GETTING THE JOB DONE THE OLD FASHION WAY
BURWELL, Lewis C., Jr.
In may of 1944, from TDY in Calcutta, I was sent to Kunming, China on a number one priority where I was to meet various staff officers of the Fourteenth Air Force. My mission was to devise an air support and supply plan for the Salween Offensive. I expressed a desire to look at the terrain and make a judgment about the feasibility of air drops in that particularly rugged area.
I though that command would find me a B-25 or P-40, but no, Colonel Johnny Neil, an A-3 of the Fourteenth, got somebody to round up a PT-17.
Suyoung was on the way of my flight to the Salween, thus a Colonel George McReynolds (field artillery officer attached to the Chinese Y Forces) wanted to go down to Suyoung to meet with General Dorn.
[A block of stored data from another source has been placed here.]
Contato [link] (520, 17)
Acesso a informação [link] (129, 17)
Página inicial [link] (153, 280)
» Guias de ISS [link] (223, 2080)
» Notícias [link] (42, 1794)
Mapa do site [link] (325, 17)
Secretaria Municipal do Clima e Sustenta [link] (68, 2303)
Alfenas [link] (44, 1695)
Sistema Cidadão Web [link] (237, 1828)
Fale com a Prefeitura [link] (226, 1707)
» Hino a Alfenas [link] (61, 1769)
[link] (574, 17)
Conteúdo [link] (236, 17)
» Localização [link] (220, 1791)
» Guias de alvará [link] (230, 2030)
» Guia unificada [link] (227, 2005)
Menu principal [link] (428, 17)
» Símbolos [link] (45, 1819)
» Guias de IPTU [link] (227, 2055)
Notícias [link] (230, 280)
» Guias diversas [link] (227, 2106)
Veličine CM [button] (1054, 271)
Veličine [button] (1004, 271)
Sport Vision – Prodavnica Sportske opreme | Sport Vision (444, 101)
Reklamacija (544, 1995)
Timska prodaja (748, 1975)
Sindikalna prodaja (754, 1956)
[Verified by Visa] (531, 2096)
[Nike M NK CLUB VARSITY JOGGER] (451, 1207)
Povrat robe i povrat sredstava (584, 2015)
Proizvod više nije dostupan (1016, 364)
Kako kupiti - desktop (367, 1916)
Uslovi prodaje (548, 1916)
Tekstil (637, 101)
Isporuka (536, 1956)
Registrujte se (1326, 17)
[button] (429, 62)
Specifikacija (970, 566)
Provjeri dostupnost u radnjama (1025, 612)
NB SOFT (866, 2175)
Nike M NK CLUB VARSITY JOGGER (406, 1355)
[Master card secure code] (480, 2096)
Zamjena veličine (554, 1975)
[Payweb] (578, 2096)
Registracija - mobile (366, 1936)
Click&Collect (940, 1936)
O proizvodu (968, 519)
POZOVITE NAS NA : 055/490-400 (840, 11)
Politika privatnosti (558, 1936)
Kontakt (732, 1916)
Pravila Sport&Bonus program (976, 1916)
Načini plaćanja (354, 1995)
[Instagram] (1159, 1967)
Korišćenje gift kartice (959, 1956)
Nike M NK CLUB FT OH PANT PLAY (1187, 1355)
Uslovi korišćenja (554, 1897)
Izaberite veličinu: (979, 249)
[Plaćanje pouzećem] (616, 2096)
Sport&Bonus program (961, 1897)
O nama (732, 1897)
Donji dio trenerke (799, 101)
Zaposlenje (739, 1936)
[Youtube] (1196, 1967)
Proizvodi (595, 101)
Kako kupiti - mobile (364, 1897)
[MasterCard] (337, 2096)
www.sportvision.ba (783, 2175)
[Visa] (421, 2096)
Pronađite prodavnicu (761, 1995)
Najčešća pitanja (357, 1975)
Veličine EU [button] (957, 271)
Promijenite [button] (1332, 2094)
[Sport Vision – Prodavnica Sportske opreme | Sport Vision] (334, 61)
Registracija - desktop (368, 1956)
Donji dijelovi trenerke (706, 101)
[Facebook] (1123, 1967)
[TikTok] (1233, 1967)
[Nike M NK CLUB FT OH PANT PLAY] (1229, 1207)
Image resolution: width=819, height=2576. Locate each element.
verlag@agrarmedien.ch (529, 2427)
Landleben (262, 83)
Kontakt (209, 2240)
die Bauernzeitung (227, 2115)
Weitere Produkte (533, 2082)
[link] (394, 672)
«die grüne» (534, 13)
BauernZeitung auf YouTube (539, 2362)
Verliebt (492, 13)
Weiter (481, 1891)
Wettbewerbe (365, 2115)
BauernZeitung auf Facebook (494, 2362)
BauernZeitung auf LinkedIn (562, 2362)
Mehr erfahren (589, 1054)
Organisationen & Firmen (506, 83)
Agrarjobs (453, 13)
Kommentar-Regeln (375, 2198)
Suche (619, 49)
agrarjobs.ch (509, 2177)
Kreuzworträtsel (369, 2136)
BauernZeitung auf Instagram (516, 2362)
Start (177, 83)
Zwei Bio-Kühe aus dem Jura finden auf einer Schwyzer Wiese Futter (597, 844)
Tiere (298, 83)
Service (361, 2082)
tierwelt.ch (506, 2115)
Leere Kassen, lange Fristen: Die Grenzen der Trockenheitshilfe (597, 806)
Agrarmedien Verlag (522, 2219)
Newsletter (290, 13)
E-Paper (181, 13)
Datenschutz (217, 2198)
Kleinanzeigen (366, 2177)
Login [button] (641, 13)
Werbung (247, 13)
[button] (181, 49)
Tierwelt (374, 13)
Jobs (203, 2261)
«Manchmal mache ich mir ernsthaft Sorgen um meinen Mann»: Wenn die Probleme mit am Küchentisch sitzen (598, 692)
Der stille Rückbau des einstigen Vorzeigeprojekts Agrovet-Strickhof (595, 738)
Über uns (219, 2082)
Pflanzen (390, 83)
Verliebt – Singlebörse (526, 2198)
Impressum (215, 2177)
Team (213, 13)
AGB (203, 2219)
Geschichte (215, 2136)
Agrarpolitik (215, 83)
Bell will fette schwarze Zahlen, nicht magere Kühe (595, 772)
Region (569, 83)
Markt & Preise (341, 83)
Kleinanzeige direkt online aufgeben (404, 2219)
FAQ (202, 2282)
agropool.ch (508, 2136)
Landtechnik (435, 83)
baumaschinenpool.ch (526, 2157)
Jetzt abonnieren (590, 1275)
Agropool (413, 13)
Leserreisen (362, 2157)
I was selected to drop him off.
I didn’t feel terrible confident in the PT-17 since I had never been in one before but after a little bit of study in the cockpit, and a brief review of the manual, I managed to take off. At those elevations and with that dinky power plant the airplane just did not want to climb on the downwind side of the ridges. Fortunately I had gone through the sail-plane course at Twenty-Nine Palms and was a rated glider pilot, so I knew how to handle that type of terrain with that type of problem. Lots of times we only skimmed the treetops at maybe 50 to 75 feet, but I would get a little lift on the upwind side then dive through the downwind side on the next ridge hoping I would clear it. If not I would back off and try again.
Finally we got into Suyoung, which I had never seen before, and didn’t realize what a nervous critter this thing was on the ground and I almost ground looped it in landing in a cross wind. But when we got out McReynolds, who had on a overseas cap turned sideways pulled down to the tip of his nose, got out, removed his chute, turned and said “son you’re a very fine pilot but you sure scared the h---- out of me.”